-- Begin Document segment --

These ideas restrict possibilities rather than expand them. They are holding us in the wrong era. New ideas suffer the fate of, "That won't work here." "Won't work" doesn't address an idea. It's a non-sequitur. Force yourself to separate an idea's merits from its practicality. If the merits are good, then address the possibilities. Be positive, dream, "It would be nice if we could do that," instead of, "That won't work here."  If the problem is the deadline tiger, figure out a way to beat the tiger. Take turns. "You feed the tiger today while I try something new."

Photojournalism has used new technology to improve its efficiency, but not to improve its ideas. There are no idea farm clubs in photojournalism. Compare the digital camera to the computer. Computers began as calculators and then became typewriters. It wasn't until they became visual communication devices that they change the world of communication.

The digital camera started life as a communication device. Will it advance, as the computer did, to a convergent, multi-media instrument or will it regress to become a pocket calculator?  Silly question but I raise it because the digital camera has been a static innovation. It just hasn't done anything. Maybe the Platypus, digital still/motion camera is the technological step that will prompt innovate the use of digital pictures.

 Platypus May Be Your Last Chance

Photojournalists, especially newspaper photographers, have one last chance to control their medium with Platypus. This opportunity comes from a particular convergence of technology, experience and economy. Here's how. Newspaper and television photojournalists' images follow the words, to a greater or lesser degree. Photographers often go with reporters; their pictures "illustrate" written stories. If a newspaper photographer must shoot still and motion video, the reporter won't have time to hang around. The newspaper reporter knows nothing about writing to accompany video, and doesn't even try.

-- End Document segment --

Directive: In the text on photojournalism and the Platypus camera, what did computers begin as?

-- Begin Supplied entries --

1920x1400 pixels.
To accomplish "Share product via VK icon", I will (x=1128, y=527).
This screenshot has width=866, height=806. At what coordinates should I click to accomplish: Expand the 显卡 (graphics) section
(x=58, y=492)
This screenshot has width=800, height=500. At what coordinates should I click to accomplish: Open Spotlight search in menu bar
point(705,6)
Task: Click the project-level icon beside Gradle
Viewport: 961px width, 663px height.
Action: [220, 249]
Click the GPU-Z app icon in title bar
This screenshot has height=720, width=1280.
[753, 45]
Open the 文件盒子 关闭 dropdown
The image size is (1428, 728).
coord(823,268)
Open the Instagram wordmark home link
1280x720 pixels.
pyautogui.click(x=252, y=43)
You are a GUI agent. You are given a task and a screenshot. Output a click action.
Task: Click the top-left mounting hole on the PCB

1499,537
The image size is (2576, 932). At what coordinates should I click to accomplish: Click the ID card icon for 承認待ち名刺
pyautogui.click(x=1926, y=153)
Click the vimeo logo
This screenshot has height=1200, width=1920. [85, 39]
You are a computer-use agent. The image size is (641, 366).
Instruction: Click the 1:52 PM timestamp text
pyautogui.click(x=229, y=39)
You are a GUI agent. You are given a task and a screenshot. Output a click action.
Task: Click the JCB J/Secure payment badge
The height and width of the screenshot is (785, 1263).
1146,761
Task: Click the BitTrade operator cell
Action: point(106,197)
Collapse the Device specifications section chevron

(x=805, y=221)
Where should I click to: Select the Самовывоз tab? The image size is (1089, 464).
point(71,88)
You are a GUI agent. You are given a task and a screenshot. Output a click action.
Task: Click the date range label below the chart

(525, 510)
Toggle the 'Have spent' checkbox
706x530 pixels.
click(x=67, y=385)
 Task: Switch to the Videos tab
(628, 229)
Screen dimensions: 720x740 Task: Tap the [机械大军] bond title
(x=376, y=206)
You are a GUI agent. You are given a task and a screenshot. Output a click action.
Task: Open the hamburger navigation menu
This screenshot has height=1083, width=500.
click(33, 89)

-- End Supplied entries --

Reply to the task: Calculators